AVAILABLE DATA start
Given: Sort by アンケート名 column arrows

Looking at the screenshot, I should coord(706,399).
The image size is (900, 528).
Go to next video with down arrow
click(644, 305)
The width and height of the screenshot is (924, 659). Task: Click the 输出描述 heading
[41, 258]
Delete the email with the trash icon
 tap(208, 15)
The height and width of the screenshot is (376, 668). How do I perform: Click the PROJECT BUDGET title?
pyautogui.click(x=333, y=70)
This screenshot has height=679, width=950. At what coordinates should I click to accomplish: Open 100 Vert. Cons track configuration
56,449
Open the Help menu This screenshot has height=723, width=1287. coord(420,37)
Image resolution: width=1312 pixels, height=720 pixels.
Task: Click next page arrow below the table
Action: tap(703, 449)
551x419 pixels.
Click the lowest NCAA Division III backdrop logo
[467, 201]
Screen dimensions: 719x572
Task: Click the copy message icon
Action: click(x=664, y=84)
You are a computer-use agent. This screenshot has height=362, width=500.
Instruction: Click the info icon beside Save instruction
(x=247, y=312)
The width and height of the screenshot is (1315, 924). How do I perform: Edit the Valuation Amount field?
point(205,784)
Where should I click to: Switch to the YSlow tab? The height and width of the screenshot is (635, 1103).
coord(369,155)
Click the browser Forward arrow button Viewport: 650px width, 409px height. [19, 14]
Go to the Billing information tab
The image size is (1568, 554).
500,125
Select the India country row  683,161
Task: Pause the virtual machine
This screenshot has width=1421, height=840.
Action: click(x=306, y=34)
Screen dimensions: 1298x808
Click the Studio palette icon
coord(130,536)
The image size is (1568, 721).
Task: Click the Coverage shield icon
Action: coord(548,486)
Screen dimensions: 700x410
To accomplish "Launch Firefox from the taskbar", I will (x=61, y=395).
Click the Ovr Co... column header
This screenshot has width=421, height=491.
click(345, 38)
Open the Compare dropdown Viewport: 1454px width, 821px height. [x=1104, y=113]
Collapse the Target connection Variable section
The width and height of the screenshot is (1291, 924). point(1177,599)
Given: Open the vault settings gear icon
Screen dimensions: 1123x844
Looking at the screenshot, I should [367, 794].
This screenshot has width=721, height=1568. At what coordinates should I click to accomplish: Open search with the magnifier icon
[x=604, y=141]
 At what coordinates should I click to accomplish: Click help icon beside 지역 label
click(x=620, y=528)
AVAILABLE DATA end
Retype the rows from the start through the line containing "pyautogui.click(x=333, y=70)", inclusive, exactly as they appear.

[WRITTEN ANSWER]:
Given: Sort by アンケート名 column arrows

Looking at the screenshot, I should coord(706,399).
The image size is (900, 528).
Go to next video with down arrow
click(644, 305)
The width and height of the screenshot is (924, 659). Task: Click the 输出描述 heading
[41, 258]
Delete the email with the trash icon
 tap(208, 15)
The height and width of the screenshot is (376, 668). How do I perform: Click the PROJECT BUDGET title?
pyautogui.click(x=333, y=70)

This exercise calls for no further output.